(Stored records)
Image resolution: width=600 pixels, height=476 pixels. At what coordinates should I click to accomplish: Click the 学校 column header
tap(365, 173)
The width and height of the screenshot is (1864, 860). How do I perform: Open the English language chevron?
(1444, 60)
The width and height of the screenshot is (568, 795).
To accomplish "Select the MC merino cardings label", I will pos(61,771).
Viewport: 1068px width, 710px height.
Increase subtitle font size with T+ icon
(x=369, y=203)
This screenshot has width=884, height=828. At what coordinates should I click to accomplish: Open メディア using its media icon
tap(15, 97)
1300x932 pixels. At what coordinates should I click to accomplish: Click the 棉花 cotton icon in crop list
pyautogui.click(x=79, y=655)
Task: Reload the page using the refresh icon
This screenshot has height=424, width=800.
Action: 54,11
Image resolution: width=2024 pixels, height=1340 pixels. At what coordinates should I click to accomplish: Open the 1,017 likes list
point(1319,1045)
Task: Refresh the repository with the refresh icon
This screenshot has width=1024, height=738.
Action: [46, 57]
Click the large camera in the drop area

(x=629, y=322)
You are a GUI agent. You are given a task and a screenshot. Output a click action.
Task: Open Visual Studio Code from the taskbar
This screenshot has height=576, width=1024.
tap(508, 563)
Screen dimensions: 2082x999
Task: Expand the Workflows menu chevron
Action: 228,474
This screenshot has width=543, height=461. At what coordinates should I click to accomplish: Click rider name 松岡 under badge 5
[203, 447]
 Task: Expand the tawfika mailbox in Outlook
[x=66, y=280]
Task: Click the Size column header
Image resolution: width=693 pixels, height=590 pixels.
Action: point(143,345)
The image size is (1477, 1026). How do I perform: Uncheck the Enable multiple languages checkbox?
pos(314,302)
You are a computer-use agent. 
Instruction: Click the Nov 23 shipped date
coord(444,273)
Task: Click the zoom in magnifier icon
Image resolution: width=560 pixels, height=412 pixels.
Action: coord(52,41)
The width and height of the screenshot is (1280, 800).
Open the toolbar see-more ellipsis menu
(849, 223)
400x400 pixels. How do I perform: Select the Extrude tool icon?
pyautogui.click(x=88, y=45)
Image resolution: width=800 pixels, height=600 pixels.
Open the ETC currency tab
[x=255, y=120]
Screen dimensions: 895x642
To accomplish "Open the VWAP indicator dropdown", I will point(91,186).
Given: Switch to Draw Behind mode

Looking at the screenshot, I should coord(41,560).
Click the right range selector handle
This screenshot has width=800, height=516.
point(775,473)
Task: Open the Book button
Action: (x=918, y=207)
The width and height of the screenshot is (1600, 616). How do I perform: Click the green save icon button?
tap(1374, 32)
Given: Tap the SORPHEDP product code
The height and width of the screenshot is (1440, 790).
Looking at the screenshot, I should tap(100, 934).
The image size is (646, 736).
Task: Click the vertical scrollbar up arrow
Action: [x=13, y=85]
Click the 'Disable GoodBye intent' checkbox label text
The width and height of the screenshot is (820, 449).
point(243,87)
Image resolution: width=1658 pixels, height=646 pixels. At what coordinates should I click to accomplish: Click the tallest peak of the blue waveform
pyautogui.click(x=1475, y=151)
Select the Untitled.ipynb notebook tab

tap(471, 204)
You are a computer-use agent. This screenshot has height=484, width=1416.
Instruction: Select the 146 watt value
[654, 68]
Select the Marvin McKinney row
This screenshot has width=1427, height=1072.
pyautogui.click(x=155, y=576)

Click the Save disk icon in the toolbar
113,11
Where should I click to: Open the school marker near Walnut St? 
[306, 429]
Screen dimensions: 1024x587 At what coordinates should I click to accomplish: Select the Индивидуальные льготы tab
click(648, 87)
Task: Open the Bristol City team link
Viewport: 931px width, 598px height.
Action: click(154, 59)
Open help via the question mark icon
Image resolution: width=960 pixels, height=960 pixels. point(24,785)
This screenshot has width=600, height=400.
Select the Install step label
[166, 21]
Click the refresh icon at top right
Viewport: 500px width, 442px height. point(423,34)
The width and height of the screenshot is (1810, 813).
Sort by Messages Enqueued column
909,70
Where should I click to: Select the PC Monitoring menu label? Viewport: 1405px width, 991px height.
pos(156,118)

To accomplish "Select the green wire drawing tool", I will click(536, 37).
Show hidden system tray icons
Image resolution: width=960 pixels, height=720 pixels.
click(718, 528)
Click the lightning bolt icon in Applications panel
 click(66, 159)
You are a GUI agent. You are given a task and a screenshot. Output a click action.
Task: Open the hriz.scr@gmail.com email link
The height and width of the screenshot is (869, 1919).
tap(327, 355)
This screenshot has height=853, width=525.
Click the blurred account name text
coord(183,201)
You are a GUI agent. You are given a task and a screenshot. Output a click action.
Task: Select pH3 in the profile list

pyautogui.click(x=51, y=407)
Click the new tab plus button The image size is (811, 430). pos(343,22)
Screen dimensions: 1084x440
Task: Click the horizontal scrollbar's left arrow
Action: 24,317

PROBLEM REQUIREMENTS - Take the records and restate them word for word.

WRITTEN SOLUTION -
Image resolution: width=600 pixels, height=476 pixels. At what coordinates should I click to accomplish: Click the 学校 column header
tap(365, 173)
The width and height of the screenshot is (1864, 860). How do I perform: Open the English language chevron?
(1444, 60)
The width and height of the screenshot is (568, 795).
To accomplish "Select the MC merino cardings label", I will pos(61,771).
Viewport: 1068px width, 710px height.
Increase subtitle font size with T+ icon
(x=369, y=203)
This screenshot has width=884, height=828. At what coordinates should I click to accomplish: Open メディア using its media icon
tap(15, 97)
1300x932 pixels. At what coordinates should I click to accomplish: Click the 棉花 cotton icon in crop list
pyautogui.click(x=79, y=655)
Task: Reload the page using the refresh icon
This screenshot has height=424, width=800.
Action: 54,11
Image resolution: width=2024 pixels, height=1340 pixels. At what coordinates should I click to accomplish: Open the 1,017 likes list
point(1319,1045)
Task: Refresh the repository with the refresh icon
This screenshot has width=1024, height=738.
Action: [46, 57]
Click the large camera in the drop area

(x=629, y=322)
You are a GUI agent. You are given a task and a screenshot. Output a click action.
Task: Open Visual Studio Code from the taskbar
This screenshot has height=576, width=1024.
tap(508, 563)
Screen dimensions: 2082x999
Task: Expand the Workflows menu chevron
Action: 228,474
This screenshot has width=543, height=461. At what coordinates should I click to accomplish: Click rider name 松岡 under badge 5
[203, 447]
 Task: Expand the tawfika mailbox in Outlook
[x=66, y=280]
Task: Click the Size column header
Image resolution: width=693 pixels, height=590 pixels.
Action: point(143,345)
The image size is (1477, 1026). How do I perform: Uncheck the Enable multiple languages checkbox?
pos(314,302)
You are a computer-use agent. 
Instruction: Click the Nov 23 shipped date
coord(444,273)
Task: Click the zoom in magnifier icon
Image resolution: width=560 pixels, height=412 pixels.
Action: coord(52,41)
The width and height of the screenshot is (1280, 800).
Open the toolbar see-more ellipsis menu
(849, 223)
400x400 pixels. How do I perform: Select the Extrude tool icon?
pyautogui.click(x=88, y=45)
Image resolution: width=800 pixels, height=600 pixels.
Open the ETC currency tab
[x=255, y=120]
Screen dimensions: 895x642
To accomplish "Open the VWAP indicator dropdown", I will point(91,186).
Given: Switch to Draw Behind mode

Looking at the screenshot, I should coord(41,560).
Click the right range selector handle
This screenshot has width=800, height=516.
point(775,473)
Task: Open the Book button
Action: (x=918, y=207)
The width and height of the screenshot is (1600, 616). How do I perform: Click the green save icon button?
tap(1374, 32)
Given: Tap the SORPHEDP product code
The height and width of the screenshot is (1440, 790).
Looking at the screenshot, I should tap(100, 934).
The image size is (646, 736).
Task: Click the vertical scrollbar up arrow
Action: [x=13, y=85]
Click the 'Disable GoodBye intent' checkbox label text
The width and height of the screenshot is (820, 449).
point(243,87)
Image resolution: width=1658 pixels, height=646 pixels. At what coordinates should I click to accomplish: Click the tallest peak of the blue waveform
pyautogui.click(x=1475, y=151)
Select the Untitled.ipynb notebook tab

tap(471, 204)
You are a computer-use agent. This screenshot has height=484, width=1416.
Instruction: Select the 146 watt value
[654, 68]
Select the Marvin McKinney row
This screenshot has width=1427, height=1072.
pyautogui.click(x=155, y=576)

Click the Save disk icon in the toolbar
113,11
Where should I click to: Open the school marker near Walnut St? 
[306, 429]
Screen dimensions: 1024x587 At what coordinates should I click to accomplish: Select the Индивидуальные льготы tab
click(648, 87)
Task: Open the Bristol City team link
Viewport: 931px width, 598px height.
Action: click(154, 59)
Open help via the question mark icon
Image resolution: width=960 pixels, height=960 pixels. point(24,785)
This screenshot has width=600, height=400.
Select the Install step label
[166, 21]
Click the refresh icon at top right
Viewport: 500px width, 442px height. point(423,34)
The width and height of the screenshot is (1810, 813).
Sort by Messages Enqueued column
909,70
Where should I click to: Select the PC Monitoring menu label? Viewport: 1405px width, 991px height.
pos(156,118)

To accomplish "Select the green wire drawing tool", I will click(536, 37).
Show hidden system tray icons
Image resolution: width=960 pixels, height=720 pixels.
click(718, 528)
Click the lightning bolt icon in Applications panel
 click(66, 159)
You are a GUI agent. You are given a task and a screenshot. Output a click action.
Task: Open the hriz.scr@gmail.com email link
The height and width of the screenshot is (869, 1919).
tap(327, 355)
This screenshot has height=853, width=525.
Click the blurred account name text
coord(183,201)
You are a GUI agent. You are given a task and a screenshot. Output a click action.
Task: Select pH3 in the profile list

pyautogui.click(x=51, y=407)
Click the new tab plus button The image size is (811, 430). pos(343,22)
Screen dimensions: 1084x440
Task: Click the horizontal scrollbar's left arrow
Action: 24,317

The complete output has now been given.